I do not care what the trait is, as long as it exists. The relationship between the flavor text of traits and their in-game effects is already so tenuous, so suspension-of-disbelief straining, that you could put it on Noxious and I would use it without blinking (clearly they're like pugs, so hideous they wrap around to cute).
Is it that you want there to exist a trait that you put onto biotrophies to boost their unity, or is it that you want optimally built biotrophies to output the same unity as before and you're not pushed about the route?

Would +0.1 base unity work? Or a building that provides benefits + a biotrophy efficiency boost? I'd prefer those personally since that allows for biotrophy traits to be more freedom. Or would something like "biotrophies gain +3% productivity per trait point used" work for you?
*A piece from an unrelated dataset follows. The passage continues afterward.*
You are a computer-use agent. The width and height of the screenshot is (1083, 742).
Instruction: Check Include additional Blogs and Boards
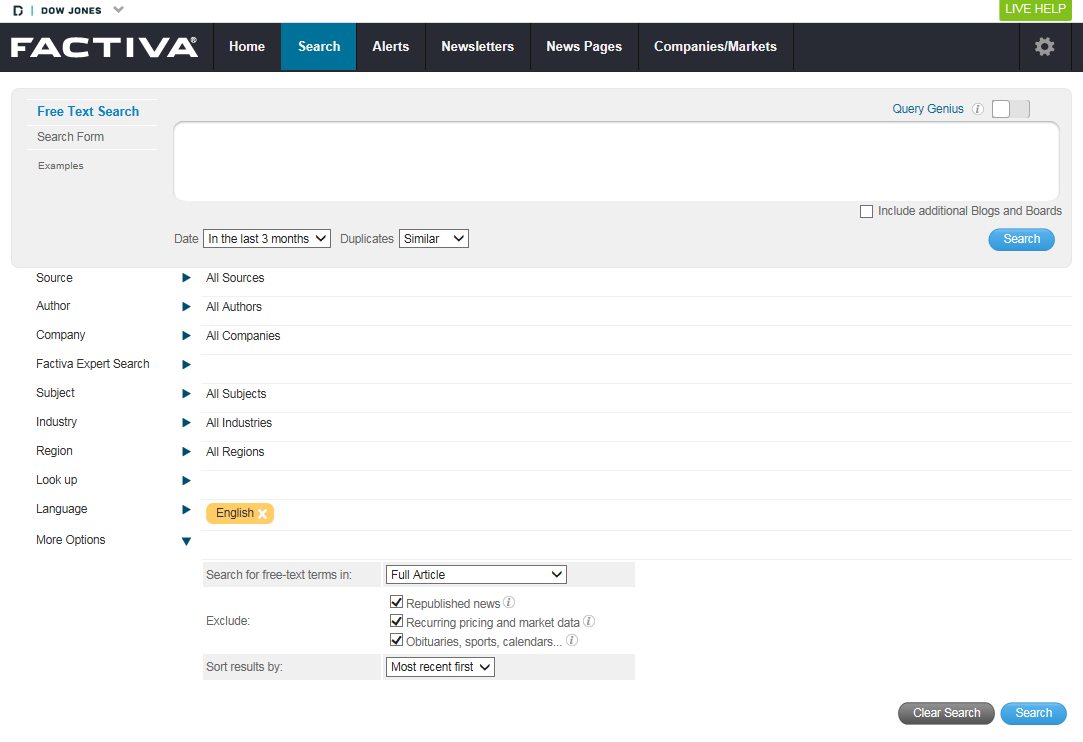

I have no idea if the last one is possible BTW.

Is it the act of choosing a unity boosting trait over a housing or cg reducing trait that you want back? That's extremely valid. Would a policy or living standards to swap between +output vs -upkeep do or does it need to be a trait? Would a trait called "coddled" that boosts biotrophies that's only available to rogue servitor empires do?

(These aren't rhetorical or sarcastic questions, nor am I trying to trip you up into giving a "wrong" answer).

The genuine near-zero effort option is to make biotrophies key off Charismatic.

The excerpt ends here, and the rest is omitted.